In this study we reported a reliable method for chloroplast enumeration in situ and demonstrated that chloroplast number per cell increases in compensation-exhibiting lines. Nuclear ploidy is not directly involved in the control of chloroplast proliferation in compensation-exhibiting lines. Of particular note is the finding that chloroplast proliferation is modulated during leaf development in response to the status of post-mitotic cells. In this process, the expression of PDVs and other chloroplast proliferation-related genes were not up-regulated, arguing an as-yet-unknown mechanism for promotion of chloroplast proliferation in response to cell-area change. These findings highlight a novel aspect of compensation, and, therefore, provide important insight into the fundamental understanding of leaf growth.

Methods

Plant materials and growth conditions

The WT accession of Arabidopsis used in this study was Columbia-0. Tetraploidization of WT, fugu5-1, an3-4 and KRP2 OE lines were carried out as described previously [36], followed by flowcytometory analysis to confirm their nuclear ploidy [37]. Plants were grown on rock wool at 22°C under 16 h light/8 h dark, and watered daily with 0.5 g L-1 Hyponex solution. Light at approximately 50 μmol m-2 s-1 was provided by white fluorescent lamps.

Chloroplast enumeration

The first leaves from 21-day-old plants are infiltrated with 0.05% (v/v) Triton X-100 and 1% (v/v) glycerol, and then counted the number of chloroplasts (n = 160 cells from 8 leaves for each line). Detailed method is described in the Results and Discussion section.

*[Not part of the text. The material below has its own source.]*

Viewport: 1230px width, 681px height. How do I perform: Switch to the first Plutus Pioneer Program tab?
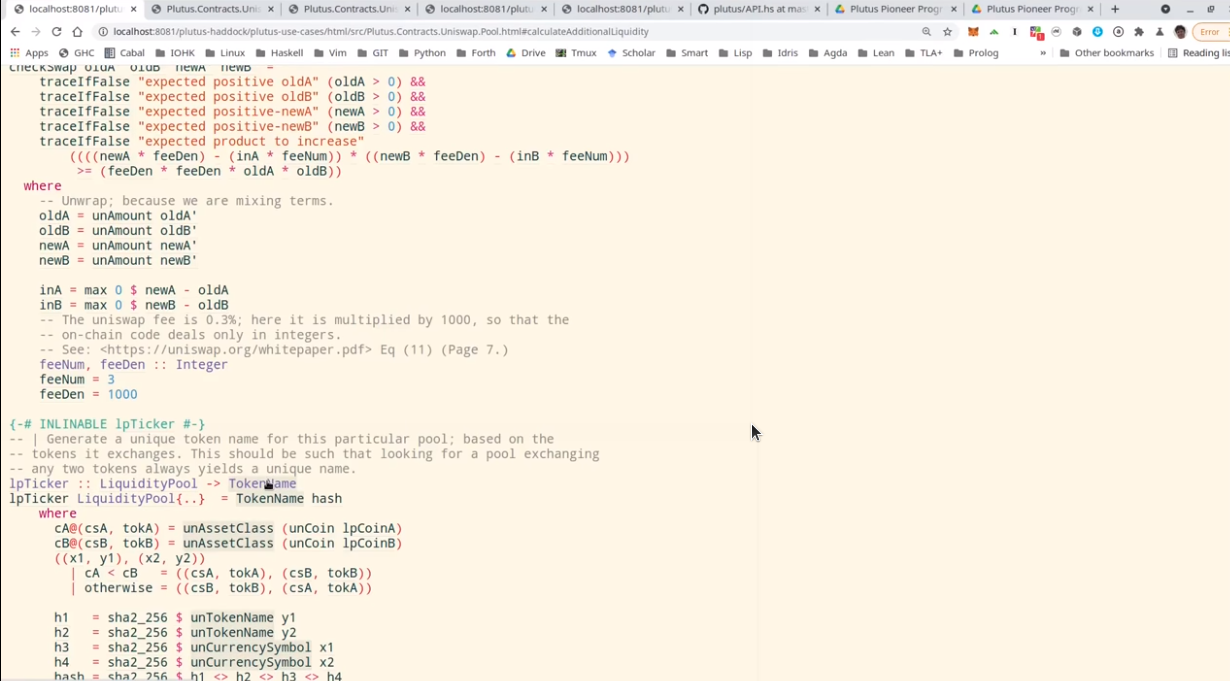tap(887, 9)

Measurement of cell area in leaves

After enumeration of chloroplast number per cell, the same leaf samples are subjected to analyze the cell area (n = 160 cells from 8 leaves for each line). Subepidermal palisade cells were observed under a light microscope (DMRX/E; Leica Microsystems). The leaf primordia was fixed in a formalin-acetic acid-alcohol (FAA) and cleared in a chloral hydrate solution (chloral hydrate, 200 g; glycerol 20 g; H2O, 50 ml) to measure the area of mitotic cells in the first leaves dissected from 5-day-old plants.

Quantification of transcripts of chloroplast proliferation-related genes by qRT-PCR

Total RNA was extracted from above-ground parts of 7-day-old seedlings and primordia of the first leaves in 14-day-old plants using RNeasy Plant mini kit (QIAGEN) according to the manufacturer’s instructions. First-strand cDNA was synthesized from the extracted RNA using ReverTra Ace qPCR RT Master Mix with gDNA remover kit (TOYOBO). The PCR products were monitored by use of StepOnePlus real-time PCR system (Applied Biosystems) using Thunderbird SYBR qPCR mix (TOYOBO). Primers used were as follows: 5′ - CTTAACGCAATTCGAACCGC - 3′ and 5′ - TCCTGCTCTGTTCAAGCCG - 3′ for PDV1, 5′ - GCTGAACGGCTTTTGCGTAT - 3′ and 5′ - AATCAATCTCAGAGAGAGCCAGTTG - 3′ for PDV2, and 5′ - TCGGTGGTTCCATTCTTGCT - 3′ and 5′ - GCTTTTTAAGCCTTTGATCTTGAGAG - 3′ for ACTIN2, or as described elsewhere [38]. The expression levels of chloroplast proliferation-related genes were normalized by that of ACTIN2 gene as an internal standard and expressed relative to the WT level (WT = 1). The specificity of PCR amplification was examined by monitoring the melting curves. Data were obtained from three independent biological replicates with triplicates in each sample, and were analyzed statistically.